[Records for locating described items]
------------------------------------

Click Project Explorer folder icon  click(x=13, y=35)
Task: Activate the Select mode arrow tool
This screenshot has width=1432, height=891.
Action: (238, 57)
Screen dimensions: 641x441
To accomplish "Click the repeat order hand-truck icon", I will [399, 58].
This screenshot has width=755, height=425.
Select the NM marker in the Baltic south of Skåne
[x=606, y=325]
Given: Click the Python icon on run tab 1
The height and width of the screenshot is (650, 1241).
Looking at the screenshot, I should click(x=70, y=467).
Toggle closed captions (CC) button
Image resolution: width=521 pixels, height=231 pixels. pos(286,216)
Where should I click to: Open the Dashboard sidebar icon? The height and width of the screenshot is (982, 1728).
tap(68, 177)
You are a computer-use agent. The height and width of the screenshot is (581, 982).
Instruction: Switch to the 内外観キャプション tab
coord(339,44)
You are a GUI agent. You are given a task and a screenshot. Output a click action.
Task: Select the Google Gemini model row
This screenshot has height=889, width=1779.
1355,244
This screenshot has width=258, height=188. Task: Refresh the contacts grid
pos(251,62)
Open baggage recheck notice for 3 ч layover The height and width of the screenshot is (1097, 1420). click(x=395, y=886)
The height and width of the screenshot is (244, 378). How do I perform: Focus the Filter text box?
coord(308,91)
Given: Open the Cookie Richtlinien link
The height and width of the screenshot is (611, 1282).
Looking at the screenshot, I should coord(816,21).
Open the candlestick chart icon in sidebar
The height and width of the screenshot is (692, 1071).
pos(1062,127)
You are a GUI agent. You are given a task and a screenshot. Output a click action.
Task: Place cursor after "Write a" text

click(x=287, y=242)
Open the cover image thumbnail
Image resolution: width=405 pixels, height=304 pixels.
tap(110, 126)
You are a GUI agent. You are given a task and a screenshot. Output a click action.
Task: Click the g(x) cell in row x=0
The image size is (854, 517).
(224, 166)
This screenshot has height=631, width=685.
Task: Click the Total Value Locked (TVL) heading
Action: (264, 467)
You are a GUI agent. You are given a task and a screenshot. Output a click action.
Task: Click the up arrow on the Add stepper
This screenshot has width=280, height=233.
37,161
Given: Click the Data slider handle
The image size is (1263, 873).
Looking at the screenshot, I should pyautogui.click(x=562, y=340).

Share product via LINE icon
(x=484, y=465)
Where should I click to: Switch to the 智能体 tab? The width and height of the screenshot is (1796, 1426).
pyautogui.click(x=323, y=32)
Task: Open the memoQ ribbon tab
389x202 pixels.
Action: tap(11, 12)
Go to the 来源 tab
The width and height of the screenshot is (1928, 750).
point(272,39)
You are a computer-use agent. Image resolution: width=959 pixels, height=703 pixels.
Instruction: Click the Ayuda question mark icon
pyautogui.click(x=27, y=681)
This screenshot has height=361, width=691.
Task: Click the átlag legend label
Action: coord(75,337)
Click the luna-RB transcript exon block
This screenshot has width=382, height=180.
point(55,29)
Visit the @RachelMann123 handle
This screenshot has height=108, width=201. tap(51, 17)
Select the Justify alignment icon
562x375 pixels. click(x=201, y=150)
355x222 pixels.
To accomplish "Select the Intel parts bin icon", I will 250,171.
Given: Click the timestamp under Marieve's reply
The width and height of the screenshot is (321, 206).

------------------------------------

* **Instructions for the task**:
Could you print all of the lines above again, word for word and without any change?

* **Task output**:
Click Project Explorer folder icon  click(x=13, y=35)
Task: Activate the Select mode arrow tool
This screenshot has width=1432, height=891.
Action: (238, 57)
Screen dimensions: 641x441
To accomplish "Click the repeat order hand-truck icon", I will [399, 58].
This screenshot has width=755, height=425.
Select the NM marker in the Baltic south of Skåne
[x=606, y=325]
Given: Click the Python icon on run tab 1
The height and width of the screenshot is (650, 1241).
Looking at the screenshot, I should click(x=70, y=467).
Toggle closed captions (CC) button
Image resolution: width=521 pixels, height=231 pixels. pos(286,216)
Where should I click to: Open the Dashboard sidebar icon? The height and width of the screenshot is (982, 1728).
tap(68, 177)
You are a computer-use agent. The height and width of the screenshot is (581, 982).
Instruction: Switch to the 内外観キャプション tab
coord(339,44)
You are a GUI agent. You are given a task and a screenshot. Output a click action.
Task: Select the Google Gemini model row
This screenshot has height=889, width=1779.
1355,244
This screenshot has width=258, height=188. Task: Refresh the contacts grid
pos(251,62)
Open baggage recheck notice for 3 ч layover The height and width of the screenshot is (1097, 1420). click(x=395, y=886)
The height and width of the screenshot is (244, 378). How do I perform: Focus the Filter text box?
coord(308,91)
Given: Open the Cookie Richtlinien link
The height and width of the screenshot is (611, 1282).
Looking at the screenshot, I should coord(816,21).
Open the candlestick chart icon in sidebar
The height and width of the screenshot is (692, 1071).
pos(1062,127)
You are a GUI agent. You are given a task and a screenshot. Output a click action.
Task: Place cursor after "Write a" text

click(x=287, y=242)
Open the cover image thumbnail
Image resolution: width=405 pixels, height=304 pixels.
tap(110, 126)
You are a GUI agent. You are given a task and a screenshot. Output a click action.
Task: Click the g(x) cell in row x=0
The image size is (854, 517).
(224, 166)
This screenshot has height=631, width=685.
Task: Click the Total Value Locked (TVL) heading
Action: (264, 467)
You are a GUI agent. You are given a task and a screenshot. Output a click action.
Task: Click the up arrow on the Add stepper
This screenshot has width=280, height=233.
37,161
Given: Click the Data slider handle
The image size is (1263, 873).
Looking at the screenshot, I should pyautogui.click(x=562, y=340).

Share product via LINE icon
(x=484, y=465)
Where should I click to: Switch to the 智能体 tab? The width and height of the screenshot is (1796, 1426).
pyautogui.click(x=323, y=32)
Task: Open the memoQ ribbon tab
389x202 pixels.
Action: tap(11, 12)
Go to the 来源 tab
The width and height of the screenshot is (1928, 750).
point(272,39)
You are a computer-use agent. Image resolution: width=959 pixels, height=703 pixels.
Instruction: Click the Ayuda question mark icon
pyautogui.click(x=27, y=681)
This screenshot has height=361, width=691.
Task: Click the átlag legend label
Action: coord(75,337)
Click the luna-RB transcript exon block
This screenshot has width=382, height=180.
point(55,29)
Visit the @RachelMann123 handle
This screenshot has height=108, width=201. tap(51, 17)
Select the Justify alignment icon
562x375 pixels. click(x=201, y=150)
355x222 pixels.
To accomplish "Select the Intel parts bin icon", I will 250,171.
Given: Click the timestamp under Marieve's reply
The width and height of the screenshot is (321, 206).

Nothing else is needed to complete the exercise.